**TASK DIRECTIONS**
Copy out the entries verbatim, from the first line through the line containing "tap(99, 623)".

**DATA FOR THE TASK**
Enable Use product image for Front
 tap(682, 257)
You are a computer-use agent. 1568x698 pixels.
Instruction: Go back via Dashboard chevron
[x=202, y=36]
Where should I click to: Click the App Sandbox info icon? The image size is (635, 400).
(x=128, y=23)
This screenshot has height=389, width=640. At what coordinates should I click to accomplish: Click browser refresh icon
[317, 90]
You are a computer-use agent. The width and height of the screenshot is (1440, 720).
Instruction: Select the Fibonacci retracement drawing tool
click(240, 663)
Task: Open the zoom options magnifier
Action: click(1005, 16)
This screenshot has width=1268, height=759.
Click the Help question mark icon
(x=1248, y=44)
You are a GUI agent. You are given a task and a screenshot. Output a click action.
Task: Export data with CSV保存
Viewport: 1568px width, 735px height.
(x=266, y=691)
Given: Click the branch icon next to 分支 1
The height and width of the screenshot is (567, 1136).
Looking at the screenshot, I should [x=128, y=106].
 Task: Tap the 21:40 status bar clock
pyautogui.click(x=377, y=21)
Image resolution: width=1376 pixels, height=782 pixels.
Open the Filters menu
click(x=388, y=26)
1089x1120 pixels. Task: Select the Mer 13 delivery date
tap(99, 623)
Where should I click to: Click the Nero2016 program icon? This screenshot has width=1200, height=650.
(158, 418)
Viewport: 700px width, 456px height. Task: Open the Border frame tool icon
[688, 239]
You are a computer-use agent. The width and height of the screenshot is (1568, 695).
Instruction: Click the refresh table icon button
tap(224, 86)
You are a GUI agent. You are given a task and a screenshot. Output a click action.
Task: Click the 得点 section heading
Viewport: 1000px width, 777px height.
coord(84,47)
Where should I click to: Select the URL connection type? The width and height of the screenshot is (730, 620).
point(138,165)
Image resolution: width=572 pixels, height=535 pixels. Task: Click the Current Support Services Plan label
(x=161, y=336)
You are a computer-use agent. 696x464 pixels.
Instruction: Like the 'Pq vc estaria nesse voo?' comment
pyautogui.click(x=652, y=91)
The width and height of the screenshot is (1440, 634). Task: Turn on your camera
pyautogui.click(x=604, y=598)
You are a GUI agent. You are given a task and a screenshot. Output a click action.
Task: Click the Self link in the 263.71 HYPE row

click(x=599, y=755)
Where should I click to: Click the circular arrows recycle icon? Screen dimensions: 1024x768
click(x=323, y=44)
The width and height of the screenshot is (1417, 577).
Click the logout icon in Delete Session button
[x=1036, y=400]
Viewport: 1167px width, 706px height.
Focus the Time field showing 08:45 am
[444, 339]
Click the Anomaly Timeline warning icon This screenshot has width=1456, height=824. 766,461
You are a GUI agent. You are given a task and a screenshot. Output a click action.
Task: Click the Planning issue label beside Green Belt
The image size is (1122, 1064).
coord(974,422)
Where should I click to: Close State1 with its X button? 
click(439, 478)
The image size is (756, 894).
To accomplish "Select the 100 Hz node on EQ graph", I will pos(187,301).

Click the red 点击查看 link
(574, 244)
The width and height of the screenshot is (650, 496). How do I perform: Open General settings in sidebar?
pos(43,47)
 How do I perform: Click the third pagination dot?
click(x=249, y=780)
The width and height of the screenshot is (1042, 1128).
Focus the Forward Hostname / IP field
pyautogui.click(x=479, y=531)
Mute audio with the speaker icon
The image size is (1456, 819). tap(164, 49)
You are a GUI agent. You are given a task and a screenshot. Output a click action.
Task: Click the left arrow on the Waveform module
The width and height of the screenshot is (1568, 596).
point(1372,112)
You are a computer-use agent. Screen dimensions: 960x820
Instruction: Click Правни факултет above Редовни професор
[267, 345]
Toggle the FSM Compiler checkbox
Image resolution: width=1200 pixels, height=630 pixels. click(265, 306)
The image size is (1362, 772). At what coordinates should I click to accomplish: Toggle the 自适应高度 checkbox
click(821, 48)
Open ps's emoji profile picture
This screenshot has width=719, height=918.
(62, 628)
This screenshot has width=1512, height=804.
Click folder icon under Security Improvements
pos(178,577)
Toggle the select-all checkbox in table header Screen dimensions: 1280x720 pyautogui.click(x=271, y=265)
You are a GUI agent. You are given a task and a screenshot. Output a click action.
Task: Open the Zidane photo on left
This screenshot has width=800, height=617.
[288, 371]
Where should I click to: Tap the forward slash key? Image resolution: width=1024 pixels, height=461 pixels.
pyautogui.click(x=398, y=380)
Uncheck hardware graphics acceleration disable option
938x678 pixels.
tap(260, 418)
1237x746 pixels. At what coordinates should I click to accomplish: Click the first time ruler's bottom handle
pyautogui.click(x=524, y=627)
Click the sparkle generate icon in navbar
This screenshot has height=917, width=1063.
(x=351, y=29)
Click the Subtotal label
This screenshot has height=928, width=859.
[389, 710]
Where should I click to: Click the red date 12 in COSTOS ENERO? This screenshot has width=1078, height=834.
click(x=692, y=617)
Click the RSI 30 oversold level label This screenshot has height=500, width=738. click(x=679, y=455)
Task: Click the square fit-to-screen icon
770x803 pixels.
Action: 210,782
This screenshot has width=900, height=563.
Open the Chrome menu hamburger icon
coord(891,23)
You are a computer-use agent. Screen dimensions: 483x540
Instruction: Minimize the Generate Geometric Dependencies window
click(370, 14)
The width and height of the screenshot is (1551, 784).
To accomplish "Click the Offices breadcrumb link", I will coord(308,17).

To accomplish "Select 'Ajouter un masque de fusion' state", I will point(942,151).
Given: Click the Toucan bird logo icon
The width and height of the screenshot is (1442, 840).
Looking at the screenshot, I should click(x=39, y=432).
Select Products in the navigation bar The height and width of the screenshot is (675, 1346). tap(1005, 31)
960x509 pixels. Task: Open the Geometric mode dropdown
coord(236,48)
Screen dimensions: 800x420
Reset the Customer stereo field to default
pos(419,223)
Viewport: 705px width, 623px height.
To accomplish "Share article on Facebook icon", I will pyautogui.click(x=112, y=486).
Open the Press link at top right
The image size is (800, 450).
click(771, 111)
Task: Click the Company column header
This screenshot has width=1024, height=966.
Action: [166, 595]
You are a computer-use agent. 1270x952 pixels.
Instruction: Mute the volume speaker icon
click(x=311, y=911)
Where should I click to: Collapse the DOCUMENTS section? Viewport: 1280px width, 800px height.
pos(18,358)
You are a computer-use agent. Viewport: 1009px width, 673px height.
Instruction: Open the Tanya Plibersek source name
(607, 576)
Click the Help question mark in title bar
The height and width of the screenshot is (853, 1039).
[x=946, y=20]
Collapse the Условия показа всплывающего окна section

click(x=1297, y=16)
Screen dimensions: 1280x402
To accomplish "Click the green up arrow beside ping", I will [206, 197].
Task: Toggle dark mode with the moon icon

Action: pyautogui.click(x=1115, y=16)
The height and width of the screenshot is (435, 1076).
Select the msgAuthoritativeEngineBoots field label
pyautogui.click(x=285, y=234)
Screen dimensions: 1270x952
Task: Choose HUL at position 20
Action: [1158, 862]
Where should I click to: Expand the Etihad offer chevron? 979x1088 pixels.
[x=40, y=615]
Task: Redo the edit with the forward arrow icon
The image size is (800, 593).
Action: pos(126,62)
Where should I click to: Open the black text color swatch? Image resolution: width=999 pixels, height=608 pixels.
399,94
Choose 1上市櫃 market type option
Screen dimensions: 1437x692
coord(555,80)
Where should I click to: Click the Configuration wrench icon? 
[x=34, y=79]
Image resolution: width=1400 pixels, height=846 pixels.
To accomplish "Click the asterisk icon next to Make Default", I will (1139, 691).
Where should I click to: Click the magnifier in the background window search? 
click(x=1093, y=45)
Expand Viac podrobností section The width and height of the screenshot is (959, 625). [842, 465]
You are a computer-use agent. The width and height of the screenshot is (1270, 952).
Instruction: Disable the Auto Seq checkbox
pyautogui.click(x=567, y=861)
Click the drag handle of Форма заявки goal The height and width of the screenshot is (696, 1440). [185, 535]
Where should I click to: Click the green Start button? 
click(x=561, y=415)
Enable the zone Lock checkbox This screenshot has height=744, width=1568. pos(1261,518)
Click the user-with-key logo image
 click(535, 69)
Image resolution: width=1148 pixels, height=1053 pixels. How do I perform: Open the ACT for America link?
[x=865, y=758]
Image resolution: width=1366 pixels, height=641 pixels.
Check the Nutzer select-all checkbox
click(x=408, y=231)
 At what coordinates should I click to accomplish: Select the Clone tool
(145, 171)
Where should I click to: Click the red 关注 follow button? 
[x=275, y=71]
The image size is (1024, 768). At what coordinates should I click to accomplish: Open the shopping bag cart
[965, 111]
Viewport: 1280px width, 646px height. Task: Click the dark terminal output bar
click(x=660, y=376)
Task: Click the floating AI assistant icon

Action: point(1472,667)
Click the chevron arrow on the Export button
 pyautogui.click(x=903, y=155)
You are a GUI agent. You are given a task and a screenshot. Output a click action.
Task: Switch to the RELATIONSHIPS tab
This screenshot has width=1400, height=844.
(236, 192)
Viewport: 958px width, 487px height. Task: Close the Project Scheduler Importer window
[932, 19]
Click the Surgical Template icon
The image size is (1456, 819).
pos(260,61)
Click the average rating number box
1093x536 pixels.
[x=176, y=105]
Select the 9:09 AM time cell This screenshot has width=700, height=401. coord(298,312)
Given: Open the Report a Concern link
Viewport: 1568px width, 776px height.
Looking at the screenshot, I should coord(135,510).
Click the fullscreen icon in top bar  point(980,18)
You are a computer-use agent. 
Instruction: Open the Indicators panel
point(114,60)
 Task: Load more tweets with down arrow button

**REPLY**
Enable Use product image for Front
 tap(682, 257)
You are a computer-use agent. 1568x698 pixels.
Instruction: Go back via Dashboard chevron
[x=202, y=36]
Where should I click to: Click the App Sandbox info icon? The image size is (635, 400).
(x=128, y=23)
This screenshot has height=389, width=640. At what coordinates should I click to accomplish: Click browser refresh icon
[317, 90]
You are a computer-use agent. The width and height of the screenshot is (1440, 720).
Instruction: Select the Fibonacci retracement drawing tool
click(240, 663)
Task: Open the zoom options magnifier
Action: click(1005, 16)
This screenshot has width=1268, height=759.
Click the Help question mark icon
(x=1248, y=44)
You are a GUI agent. You are given a task and a screenshot. Output a click action.
Task: Export data with CSV保存
Viewport: 1568px width, 735px height.
(x=266, y=691)
Given: Click the branch icon next to 分支 1
The height and width of the screenshot is (567, 1136).
Looking at the screenshot, I should [x=128, y=106].
 Task: Tap the 21:40 status bar clock
pyautogui.click(x=377, y=21)
Image resolution: width=1376 pixels, height=782 pixels.
Open the Filters menu
click(x=388, y=26)
1089x1120 pixels. Task: Select the Mer 13 delivery date
tap(99, 623)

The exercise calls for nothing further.